We know about a company whose bookkeeper was out for an extended period of time and nobody else in the company knew how to collect cash from customers. As a result, they were unable to pay their vendors who were threatening to stop delivering products and had to borrow from their line of credit until they figured out how to collect funds from their customers. In another instance, a key financial person quit and no one was providing monthly financial information to the bank. Consequently, the bank was threatening to call the line of credit. Without the line of credit, the company would not have enough working capital to fund its operations. Also, we have experienced a situation where a key person was in the hospital unable to sign vendor and payroll checks. Fortunately, the company had a second person that could sign checks, otherwise vendors and employees would not have been paid until this person was released from the hospital.

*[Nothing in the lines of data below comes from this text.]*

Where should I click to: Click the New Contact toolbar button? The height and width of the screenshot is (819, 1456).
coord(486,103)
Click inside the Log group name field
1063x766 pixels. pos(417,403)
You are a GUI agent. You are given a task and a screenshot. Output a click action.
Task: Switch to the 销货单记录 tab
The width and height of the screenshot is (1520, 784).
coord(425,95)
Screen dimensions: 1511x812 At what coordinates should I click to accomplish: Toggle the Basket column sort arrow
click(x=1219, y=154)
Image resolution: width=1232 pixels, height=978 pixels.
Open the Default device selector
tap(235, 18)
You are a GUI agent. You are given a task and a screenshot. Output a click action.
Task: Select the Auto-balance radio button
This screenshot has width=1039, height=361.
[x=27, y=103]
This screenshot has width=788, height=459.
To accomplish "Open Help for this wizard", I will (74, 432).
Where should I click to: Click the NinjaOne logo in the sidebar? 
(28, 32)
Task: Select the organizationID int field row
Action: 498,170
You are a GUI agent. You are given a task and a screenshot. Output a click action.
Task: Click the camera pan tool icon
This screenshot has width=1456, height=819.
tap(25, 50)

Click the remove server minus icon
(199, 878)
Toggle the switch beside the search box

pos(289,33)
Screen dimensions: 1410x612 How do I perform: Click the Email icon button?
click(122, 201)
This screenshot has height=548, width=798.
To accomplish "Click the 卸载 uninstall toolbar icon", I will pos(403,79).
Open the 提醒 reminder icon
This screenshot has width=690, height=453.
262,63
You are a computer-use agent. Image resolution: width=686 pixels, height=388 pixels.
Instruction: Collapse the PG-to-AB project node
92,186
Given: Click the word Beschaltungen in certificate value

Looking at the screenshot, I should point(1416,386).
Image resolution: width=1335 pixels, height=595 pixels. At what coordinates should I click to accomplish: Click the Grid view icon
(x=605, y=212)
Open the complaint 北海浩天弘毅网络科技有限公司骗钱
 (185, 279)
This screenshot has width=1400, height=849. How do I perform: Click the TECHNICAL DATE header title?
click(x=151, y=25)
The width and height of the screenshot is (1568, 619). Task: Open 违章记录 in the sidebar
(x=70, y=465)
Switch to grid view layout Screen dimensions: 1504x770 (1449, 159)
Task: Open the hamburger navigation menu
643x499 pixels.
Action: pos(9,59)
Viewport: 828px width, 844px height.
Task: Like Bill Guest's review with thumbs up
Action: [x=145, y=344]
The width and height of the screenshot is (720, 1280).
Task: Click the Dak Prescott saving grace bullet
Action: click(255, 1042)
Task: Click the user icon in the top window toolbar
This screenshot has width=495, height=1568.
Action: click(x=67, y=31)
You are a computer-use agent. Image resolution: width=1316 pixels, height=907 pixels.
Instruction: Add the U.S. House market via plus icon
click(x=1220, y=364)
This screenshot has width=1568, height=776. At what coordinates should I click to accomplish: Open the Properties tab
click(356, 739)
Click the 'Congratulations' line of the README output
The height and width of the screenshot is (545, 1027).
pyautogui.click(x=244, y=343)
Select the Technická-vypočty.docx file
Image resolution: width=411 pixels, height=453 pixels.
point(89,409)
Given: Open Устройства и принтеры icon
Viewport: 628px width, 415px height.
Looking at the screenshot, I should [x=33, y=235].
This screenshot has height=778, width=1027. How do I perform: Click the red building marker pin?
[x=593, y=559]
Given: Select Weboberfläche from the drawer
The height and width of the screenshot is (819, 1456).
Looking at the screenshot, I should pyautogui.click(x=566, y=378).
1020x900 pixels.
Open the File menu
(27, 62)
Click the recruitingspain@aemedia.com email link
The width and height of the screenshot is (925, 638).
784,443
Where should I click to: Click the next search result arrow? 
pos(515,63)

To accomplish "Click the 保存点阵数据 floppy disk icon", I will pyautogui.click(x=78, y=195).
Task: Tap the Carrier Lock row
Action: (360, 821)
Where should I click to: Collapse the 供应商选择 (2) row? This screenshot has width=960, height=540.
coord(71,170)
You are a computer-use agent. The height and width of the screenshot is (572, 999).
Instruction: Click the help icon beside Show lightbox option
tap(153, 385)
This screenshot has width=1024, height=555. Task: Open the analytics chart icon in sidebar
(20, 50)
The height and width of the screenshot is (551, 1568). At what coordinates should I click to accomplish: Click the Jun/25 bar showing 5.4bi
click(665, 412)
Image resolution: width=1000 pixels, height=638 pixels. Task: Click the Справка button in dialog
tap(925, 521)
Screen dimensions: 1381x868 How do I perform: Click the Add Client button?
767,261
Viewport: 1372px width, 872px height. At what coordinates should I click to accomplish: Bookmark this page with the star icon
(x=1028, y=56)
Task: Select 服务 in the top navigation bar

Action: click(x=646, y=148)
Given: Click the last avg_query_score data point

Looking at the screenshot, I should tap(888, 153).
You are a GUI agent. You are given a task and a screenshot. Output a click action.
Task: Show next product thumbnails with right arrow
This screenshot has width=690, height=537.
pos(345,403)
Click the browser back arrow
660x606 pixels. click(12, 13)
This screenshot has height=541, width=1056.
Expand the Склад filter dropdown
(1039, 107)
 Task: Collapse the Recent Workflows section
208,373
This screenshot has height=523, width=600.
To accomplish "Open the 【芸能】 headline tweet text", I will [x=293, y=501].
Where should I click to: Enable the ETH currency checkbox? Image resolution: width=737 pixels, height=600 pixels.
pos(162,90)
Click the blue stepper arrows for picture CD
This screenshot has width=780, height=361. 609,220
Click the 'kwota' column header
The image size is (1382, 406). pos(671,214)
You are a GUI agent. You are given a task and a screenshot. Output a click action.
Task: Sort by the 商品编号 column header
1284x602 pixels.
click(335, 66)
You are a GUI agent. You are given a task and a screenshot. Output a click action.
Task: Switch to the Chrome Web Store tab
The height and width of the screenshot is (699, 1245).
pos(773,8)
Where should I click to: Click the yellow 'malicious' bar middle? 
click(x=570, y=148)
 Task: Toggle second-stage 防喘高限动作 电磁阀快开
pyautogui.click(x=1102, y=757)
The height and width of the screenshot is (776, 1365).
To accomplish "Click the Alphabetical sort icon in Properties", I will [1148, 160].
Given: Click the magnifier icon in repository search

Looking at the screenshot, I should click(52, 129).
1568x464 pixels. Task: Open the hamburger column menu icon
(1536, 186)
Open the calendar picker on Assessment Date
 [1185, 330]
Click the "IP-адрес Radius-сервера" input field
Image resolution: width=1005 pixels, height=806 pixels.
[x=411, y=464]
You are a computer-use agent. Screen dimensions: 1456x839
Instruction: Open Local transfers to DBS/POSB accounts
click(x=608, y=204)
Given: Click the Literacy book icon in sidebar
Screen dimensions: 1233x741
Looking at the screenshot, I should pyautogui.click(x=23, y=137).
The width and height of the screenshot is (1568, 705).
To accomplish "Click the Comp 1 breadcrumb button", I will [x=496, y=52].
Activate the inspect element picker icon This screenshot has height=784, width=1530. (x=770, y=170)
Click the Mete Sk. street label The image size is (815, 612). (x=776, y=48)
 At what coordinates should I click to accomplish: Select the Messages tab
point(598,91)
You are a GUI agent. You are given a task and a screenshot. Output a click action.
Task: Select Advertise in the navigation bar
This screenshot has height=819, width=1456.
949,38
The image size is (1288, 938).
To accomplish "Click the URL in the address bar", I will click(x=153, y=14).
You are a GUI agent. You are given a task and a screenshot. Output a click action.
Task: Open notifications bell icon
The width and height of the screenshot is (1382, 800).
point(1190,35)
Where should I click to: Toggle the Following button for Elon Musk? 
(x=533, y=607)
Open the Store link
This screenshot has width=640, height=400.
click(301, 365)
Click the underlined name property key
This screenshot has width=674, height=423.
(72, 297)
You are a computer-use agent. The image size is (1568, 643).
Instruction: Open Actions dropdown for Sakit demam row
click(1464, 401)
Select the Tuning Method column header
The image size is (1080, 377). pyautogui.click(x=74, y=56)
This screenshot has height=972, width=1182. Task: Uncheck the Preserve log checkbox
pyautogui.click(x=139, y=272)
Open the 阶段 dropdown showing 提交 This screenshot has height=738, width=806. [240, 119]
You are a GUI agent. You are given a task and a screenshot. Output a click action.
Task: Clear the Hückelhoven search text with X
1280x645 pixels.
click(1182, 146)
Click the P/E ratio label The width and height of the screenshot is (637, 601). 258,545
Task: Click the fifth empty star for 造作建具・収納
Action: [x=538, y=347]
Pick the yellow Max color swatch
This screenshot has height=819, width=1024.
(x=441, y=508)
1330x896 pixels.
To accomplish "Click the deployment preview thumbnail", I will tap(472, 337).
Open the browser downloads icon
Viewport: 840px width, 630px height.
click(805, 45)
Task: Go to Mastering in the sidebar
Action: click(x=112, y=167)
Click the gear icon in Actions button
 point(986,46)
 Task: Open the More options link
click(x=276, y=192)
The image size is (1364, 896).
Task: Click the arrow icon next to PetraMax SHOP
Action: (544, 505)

These types of issues are often ignored because many owners are focused on growing their business and not developing contingency plans. Contingency plans may add costs at times if additional resources or controls are needed, but that additional costs could save thousands of dollars in lost business or other financial losses that may have otherwise occurred. By developing a contingency plan, the company would continue to operate with minimal disruption to its customers, vendors and employees.
What Is a Contingency Plan?
A contingency plan is a document or process that prepares a company for unforeseen events, such as loss of people, data, customers and suppliers. As the saying goes, companies don’t plan to fail, they fail to plan. In order to plan for an unforeseen event, the business should document key processes with standard operating procedures (SOPs) and identifies a backup person for all critical roles. Included in the contingency plan would be a discover recover plan (DRP) to protect the company’s information technology infrastructure (IT system).
What Is a Disaster Recovery Contingency Plan (DRP)?
A DRP is a documented process or set of procedures to recover and protect the company’s IT system. While this seems similar to a contingency plan, a DRP includes backing up the company’s electronic files periodically and storing these files off site, preferably in another city or state.
Many of us have probably experienced a computer crash where we lose access to a few Excel or Word files, the DRP goes beyond ensuring our own computers are being backed up regularly. It includes backing up all servers, computers and other devices where electronic data is stored. With many companies’ computer systems being compromised through hacking or other types of cyber-attacks, it is critical for a company to have access its electronic data quickly in order to minimize any potential downtime and mitigate any potential losses. As mentioned earlier, this may result in some additional costs within the company, but the long-term benefit of accessing the data should exceed any short-term costs incurred to back up the data.
Testing the Plan
While companies don’t expect employees to quit or to be out for an extended period of time, or for a disaster to impact its IT infrastructure, it is critical that the company tests all aspects of the contingency plan, including the DRP. By testing the plan, it does not guarantee that the backup will be an expert in the process and does not guarantee the loss of IT data, it does guarantee that critical business functions can be performed with minimal disruption to employees, customers and vendors.
Developing contingency plans is not exciting and doesn’t generate revenue or cash, but could save thousands or millions from loss of data or the ability to do business.